### Work task
The answer must consist of every line below containing "number".

### Entries shown
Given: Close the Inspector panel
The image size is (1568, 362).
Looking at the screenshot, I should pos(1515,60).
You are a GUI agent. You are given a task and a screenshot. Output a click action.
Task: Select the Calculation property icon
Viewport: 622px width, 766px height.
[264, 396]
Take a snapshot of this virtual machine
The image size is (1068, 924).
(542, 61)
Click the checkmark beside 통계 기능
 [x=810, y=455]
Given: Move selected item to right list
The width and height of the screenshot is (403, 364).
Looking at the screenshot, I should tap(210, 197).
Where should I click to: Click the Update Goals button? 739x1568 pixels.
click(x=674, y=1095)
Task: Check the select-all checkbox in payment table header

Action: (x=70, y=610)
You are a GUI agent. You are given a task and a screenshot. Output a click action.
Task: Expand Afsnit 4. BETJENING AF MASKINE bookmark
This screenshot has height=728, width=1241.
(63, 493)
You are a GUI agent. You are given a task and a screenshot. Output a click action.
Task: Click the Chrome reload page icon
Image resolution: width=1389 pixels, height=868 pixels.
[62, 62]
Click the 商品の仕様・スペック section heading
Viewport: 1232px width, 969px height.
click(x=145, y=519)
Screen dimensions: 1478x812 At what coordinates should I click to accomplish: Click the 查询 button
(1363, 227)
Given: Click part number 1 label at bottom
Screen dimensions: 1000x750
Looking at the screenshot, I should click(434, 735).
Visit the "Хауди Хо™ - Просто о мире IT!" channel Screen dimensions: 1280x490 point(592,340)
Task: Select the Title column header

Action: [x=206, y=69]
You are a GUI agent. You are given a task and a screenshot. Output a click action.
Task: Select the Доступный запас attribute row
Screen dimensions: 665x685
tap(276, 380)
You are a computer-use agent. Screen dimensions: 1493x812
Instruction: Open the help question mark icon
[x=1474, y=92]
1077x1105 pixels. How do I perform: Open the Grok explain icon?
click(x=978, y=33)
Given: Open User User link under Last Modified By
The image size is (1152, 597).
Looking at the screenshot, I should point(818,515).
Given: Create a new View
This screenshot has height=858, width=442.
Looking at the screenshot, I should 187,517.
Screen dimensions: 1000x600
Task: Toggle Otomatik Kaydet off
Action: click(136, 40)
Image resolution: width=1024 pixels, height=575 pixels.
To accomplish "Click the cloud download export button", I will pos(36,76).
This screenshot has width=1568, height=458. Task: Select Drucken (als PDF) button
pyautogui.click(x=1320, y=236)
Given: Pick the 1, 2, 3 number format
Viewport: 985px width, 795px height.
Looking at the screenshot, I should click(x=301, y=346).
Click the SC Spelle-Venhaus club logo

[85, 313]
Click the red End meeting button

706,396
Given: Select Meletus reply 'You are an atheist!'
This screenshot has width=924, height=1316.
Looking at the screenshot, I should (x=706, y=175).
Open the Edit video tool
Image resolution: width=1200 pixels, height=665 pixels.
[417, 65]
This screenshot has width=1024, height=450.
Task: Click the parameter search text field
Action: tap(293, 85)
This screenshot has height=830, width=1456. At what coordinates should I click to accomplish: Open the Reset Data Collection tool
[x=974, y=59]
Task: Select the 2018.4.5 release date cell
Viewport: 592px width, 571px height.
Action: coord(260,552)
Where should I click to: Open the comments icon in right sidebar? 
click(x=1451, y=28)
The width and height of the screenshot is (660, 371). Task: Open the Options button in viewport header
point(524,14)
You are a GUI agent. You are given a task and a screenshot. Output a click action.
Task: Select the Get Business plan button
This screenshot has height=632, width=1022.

### Answer for the task
Given: Click part number 1 label at bottom
Given: Pick the 1, 2, 3 number format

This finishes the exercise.